Continuous quality improvement and health promotion: can CQI lead to better outcomes?

This consideration of whether continuous quality improvement (CQI) can lead to better health outcomes opens by offering a list of questions Canadian health promotion (HP) organizations should consider in response to pressure to implement CQI. The next sections define "quality" and CQI and provide an overview of the CQI process and its main components of customer satisfaction scientific approach and team approach.

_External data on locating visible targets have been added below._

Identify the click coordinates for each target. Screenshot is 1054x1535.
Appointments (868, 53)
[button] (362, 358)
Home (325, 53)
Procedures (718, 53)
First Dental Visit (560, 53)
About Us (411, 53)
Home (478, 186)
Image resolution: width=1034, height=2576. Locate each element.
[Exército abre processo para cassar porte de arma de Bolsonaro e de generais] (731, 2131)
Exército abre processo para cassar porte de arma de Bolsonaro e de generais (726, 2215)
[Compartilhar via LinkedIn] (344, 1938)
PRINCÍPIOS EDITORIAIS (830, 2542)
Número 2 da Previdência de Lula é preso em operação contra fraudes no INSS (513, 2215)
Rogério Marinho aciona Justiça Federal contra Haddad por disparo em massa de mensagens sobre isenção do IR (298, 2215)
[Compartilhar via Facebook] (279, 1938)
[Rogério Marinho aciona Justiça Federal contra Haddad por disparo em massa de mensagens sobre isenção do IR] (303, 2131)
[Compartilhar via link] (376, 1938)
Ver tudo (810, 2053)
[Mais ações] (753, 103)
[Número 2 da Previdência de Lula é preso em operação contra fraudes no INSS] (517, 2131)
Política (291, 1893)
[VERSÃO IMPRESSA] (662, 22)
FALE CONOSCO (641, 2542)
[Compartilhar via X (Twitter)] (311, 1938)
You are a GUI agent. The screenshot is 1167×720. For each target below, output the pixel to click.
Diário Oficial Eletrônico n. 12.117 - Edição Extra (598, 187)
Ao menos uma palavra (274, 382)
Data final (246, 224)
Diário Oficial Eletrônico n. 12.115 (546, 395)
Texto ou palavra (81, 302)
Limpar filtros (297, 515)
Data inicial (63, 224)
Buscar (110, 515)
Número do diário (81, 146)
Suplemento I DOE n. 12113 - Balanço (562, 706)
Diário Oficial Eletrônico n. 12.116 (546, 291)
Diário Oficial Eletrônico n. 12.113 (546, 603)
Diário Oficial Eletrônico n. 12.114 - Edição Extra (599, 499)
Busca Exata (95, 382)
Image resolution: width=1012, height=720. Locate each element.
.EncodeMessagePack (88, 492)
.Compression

This is followed by a consideration of the following HP issues as they relate to CQI: 1) the fact that HP does not produce goods and is not always a service; 2) customer satisfaction; 3) management structure; 4) data measurement emphasis and knowledge paradigms; 5) evaluation and outcomes; and 6) the importance of other agendas and influences in HP. Next the article evaluates whether 1) the philosophy of CQI is compatible with that of HP 2) CQIs methodology and approach is compatible with HP 3) implementing CQI processes would improve HP practice and goal achievement 4) an appropriate HP/CQI model could be developed from the steps suggested 5) better options than CQI exist for improving HP 6) there are reasons not to implement CQI and 7) there are any consequences of not implementing CQI. The article ends by recommending that HP organizations clarify what CQI can address document the impact of CQI make appropriate modifications in the CQI model view CQI as a tool to furthering HP goals and address basic HP issues.